An undisputed crisis exists due to the absence of adequate labeling for pediatric oncology drug products. Almost all drugs used to treat pediatric oncology patients were approved over decades ago and knowledge of pediatric cancer has increased logarithmically since their initial approvals. Further, the drugs were never tested in pediatric patients prior to New Drug Application (“NDA”) approval by the Food and Drug Administration (“FDA”). The drugs were tested in adult patients who suffered from the same basic disease under 1960’s and 1970’s standards. At that time, the risks associated with testing in children were considered too high to ethically permit. Children absorb, distribute, metabolize, and excrete these highly toxic drugs differently than adults. Almost all are parenterally administered. Most were approved before the enactment of the Waxman-Hatch Act in 1984, which formalized the generic drug approval process.
With its focus on new targets for generic drugs, the formalization of the genericization process inadvertently created a practical, but not legal, impediment to private sector pediatric oncology research for these older chemotherapeutic agents. As a result, their labeling is deficient, by contemporary standards, for pediatric patients. These agents remain valuable for treating this vulnerable patient population.

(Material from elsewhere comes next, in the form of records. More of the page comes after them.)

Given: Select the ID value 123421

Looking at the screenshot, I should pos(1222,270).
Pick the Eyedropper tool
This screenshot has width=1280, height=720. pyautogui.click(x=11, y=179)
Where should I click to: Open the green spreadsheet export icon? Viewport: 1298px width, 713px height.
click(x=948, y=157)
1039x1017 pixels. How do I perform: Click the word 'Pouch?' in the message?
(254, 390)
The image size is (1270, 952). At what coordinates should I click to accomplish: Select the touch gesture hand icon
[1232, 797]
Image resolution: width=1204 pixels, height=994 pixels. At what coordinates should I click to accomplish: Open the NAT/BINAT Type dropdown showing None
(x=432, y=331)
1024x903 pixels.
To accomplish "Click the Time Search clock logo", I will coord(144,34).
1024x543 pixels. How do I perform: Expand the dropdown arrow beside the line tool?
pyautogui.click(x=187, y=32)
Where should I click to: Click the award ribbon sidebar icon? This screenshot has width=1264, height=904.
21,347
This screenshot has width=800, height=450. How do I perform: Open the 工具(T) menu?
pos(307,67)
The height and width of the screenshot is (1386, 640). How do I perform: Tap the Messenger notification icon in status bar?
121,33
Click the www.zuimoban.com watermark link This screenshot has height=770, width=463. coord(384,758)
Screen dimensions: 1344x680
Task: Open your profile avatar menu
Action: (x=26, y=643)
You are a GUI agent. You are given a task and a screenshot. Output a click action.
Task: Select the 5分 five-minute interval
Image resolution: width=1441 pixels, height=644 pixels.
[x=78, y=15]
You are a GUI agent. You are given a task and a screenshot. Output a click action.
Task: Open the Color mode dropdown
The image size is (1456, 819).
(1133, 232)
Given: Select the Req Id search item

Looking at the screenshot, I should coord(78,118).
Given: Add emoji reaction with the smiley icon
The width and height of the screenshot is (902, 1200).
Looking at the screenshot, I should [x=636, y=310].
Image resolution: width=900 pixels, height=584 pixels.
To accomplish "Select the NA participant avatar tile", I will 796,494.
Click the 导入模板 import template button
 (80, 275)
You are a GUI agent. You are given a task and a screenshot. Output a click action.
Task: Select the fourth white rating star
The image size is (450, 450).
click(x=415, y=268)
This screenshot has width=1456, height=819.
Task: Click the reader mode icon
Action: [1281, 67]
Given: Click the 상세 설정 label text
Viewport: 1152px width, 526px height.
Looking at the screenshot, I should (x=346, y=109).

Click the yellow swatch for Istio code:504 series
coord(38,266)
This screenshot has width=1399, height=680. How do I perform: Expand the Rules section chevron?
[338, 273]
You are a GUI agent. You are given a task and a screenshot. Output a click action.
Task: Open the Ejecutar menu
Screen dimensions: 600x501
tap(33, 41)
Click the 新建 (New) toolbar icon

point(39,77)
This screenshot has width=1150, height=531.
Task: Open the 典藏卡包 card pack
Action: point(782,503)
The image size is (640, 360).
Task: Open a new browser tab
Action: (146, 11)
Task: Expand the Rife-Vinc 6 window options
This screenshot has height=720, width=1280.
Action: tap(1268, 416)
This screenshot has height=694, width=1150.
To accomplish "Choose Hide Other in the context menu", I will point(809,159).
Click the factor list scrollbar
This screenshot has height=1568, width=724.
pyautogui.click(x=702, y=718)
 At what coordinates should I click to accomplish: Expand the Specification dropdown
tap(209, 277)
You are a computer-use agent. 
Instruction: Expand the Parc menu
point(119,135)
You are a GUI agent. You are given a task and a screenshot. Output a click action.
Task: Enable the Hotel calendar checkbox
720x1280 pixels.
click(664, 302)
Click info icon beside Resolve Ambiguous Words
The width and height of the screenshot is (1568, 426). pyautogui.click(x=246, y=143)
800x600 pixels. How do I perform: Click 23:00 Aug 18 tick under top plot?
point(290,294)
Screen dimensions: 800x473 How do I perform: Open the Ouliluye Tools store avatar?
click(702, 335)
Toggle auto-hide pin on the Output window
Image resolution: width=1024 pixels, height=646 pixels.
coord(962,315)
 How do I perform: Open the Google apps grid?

Their archaic labeling, however, creates an information deficit for patients, physicians, and payors. This deficit occurs at a time of limited resources for most health care providers, and optimal value therapy is essential. This article sets forth an administrative procedure for FDA to update the labeling of these oncology drugs for pediatric use. This administrative process follows the long line of such administrative processes created by FDA to ensure that drug labeling remains up to date in terms of safety and effectiveness.
 Pub. L. No. 98-417, 98 Stat. 1585 (1984) (codified as amended at 21 U.S.C. §355 and 35 U.S.C. §§ 156, 271 and 282).